(Stored data)

⟨

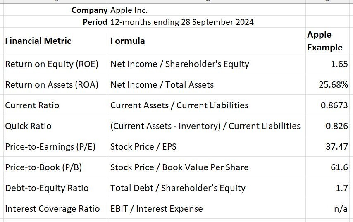Click the Apple Example header cell
Viewport: 353px width, 222px height.
tap(327, 41)
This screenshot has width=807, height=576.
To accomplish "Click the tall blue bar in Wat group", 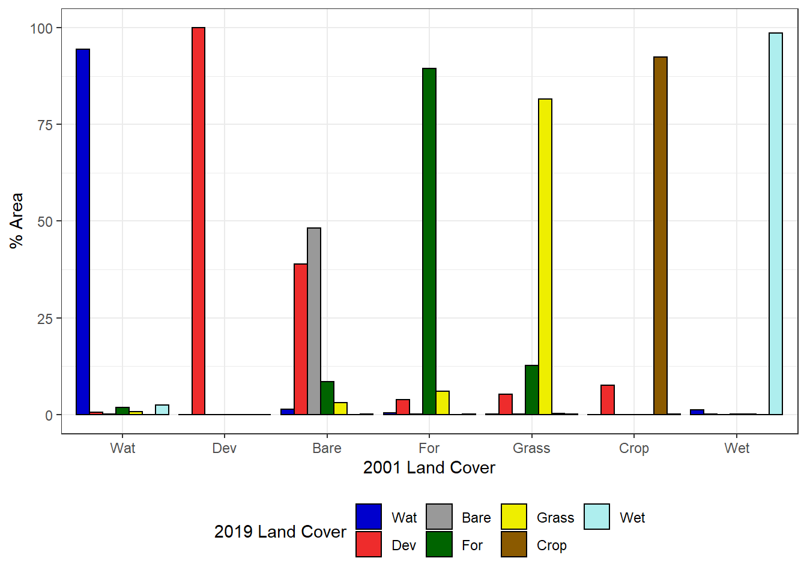I will 83,232.
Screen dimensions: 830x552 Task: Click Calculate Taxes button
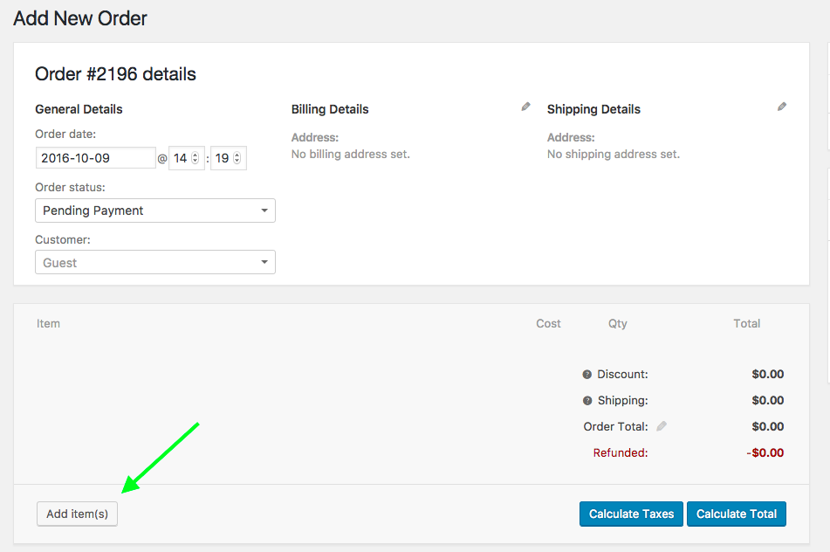[x=631, y=514]
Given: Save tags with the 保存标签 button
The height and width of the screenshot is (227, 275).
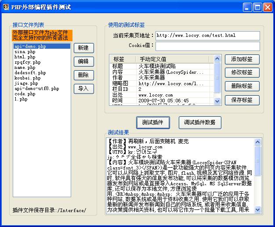Looking at the screenshot, I should point(242,100).
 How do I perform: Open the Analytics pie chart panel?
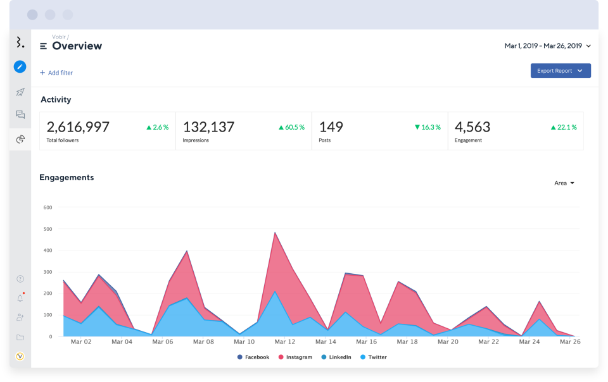(x=20, y=139)
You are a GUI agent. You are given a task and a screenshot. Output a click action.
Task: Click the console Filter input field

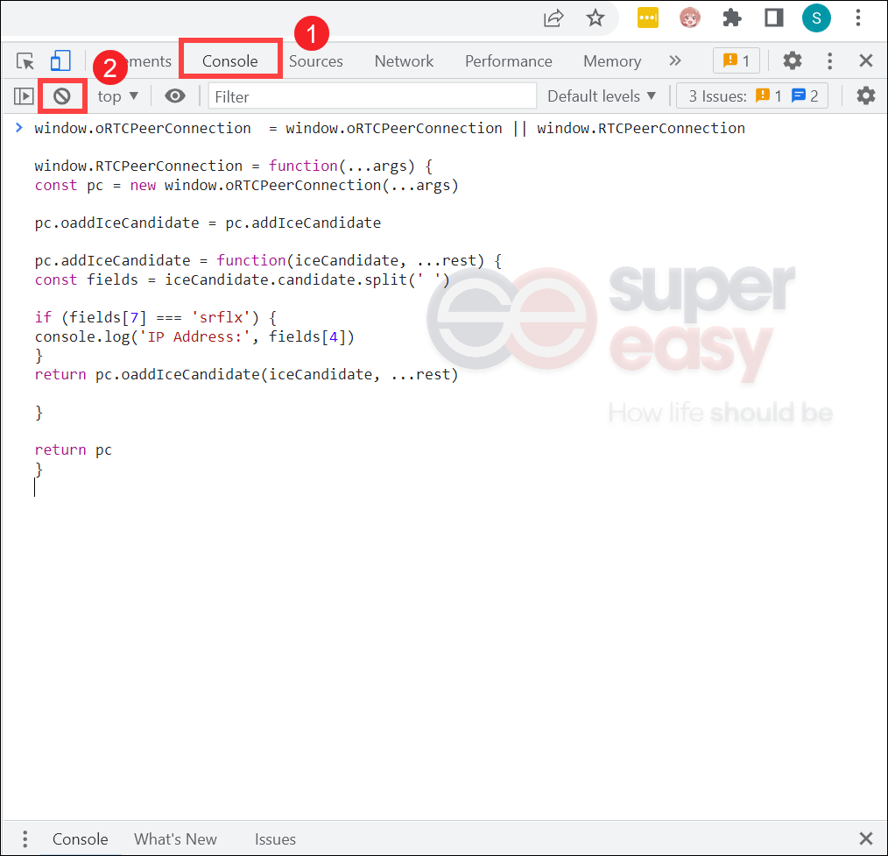[373, 96]
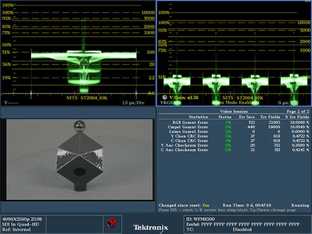Click the picture display thumbnail
Screen dimensions: 312x234
click(80, 160)
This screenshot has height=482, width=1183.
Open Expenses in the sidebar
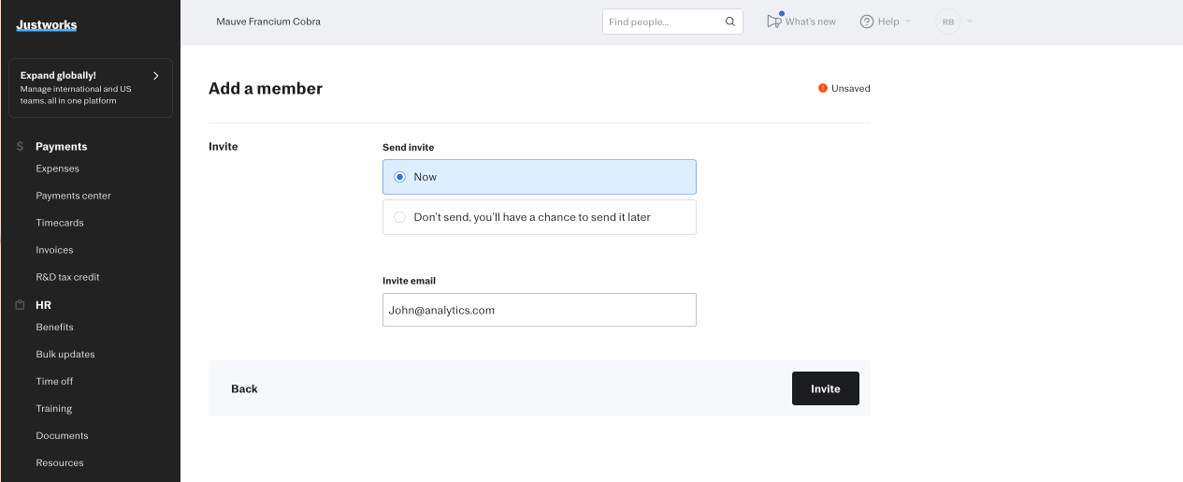tap(58, 168)
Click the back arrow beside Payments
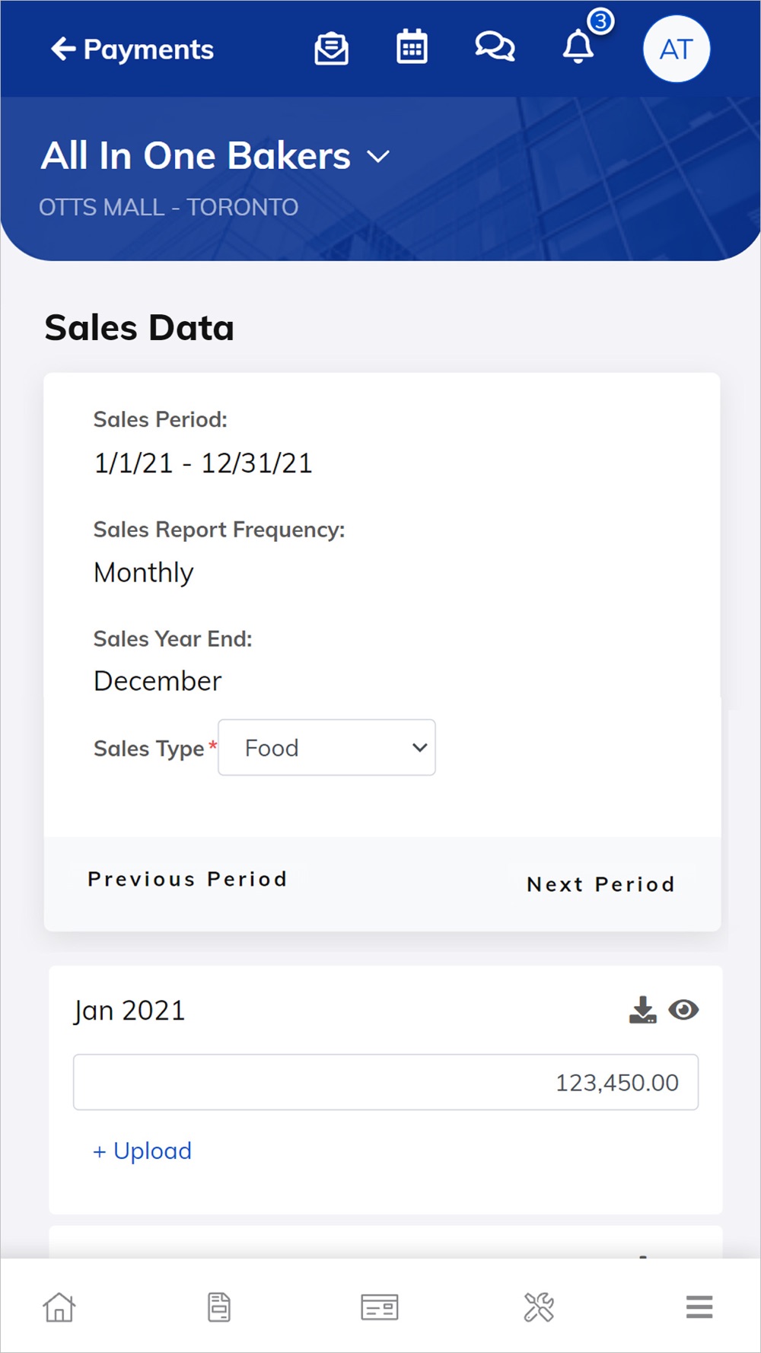This screenshot has width=761, height=1353. pos(63,49)
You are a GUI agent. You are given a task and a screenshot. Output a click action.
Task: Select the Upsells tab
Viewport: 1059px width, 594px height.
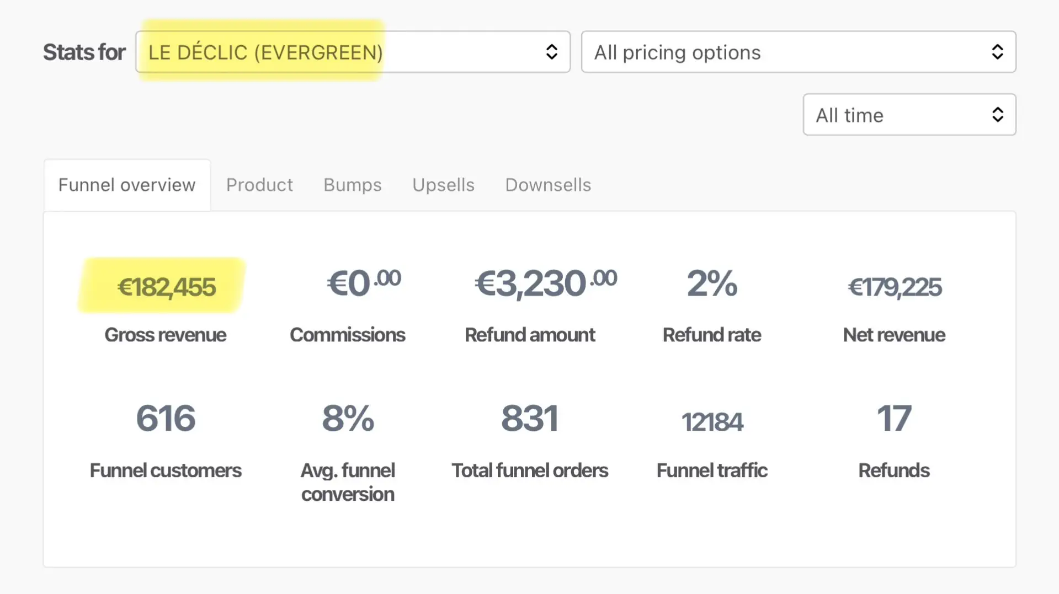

⟩

Write out, exactly and with nothing added, every line from the one that holds "Open Expenses in the sidebar" to the end of the entries above; pictures stay out.

Open Expenses in the sidebar
tap(58, 168)
Click the back arrow beside Payments
This screenshot has width=761, height=1353. pos(63,49)
You are a GUI agent. You are given a task and a screenshot. Output a click action.
Task: Select the Upsells tab
Viewport: 1059px width, 594px height.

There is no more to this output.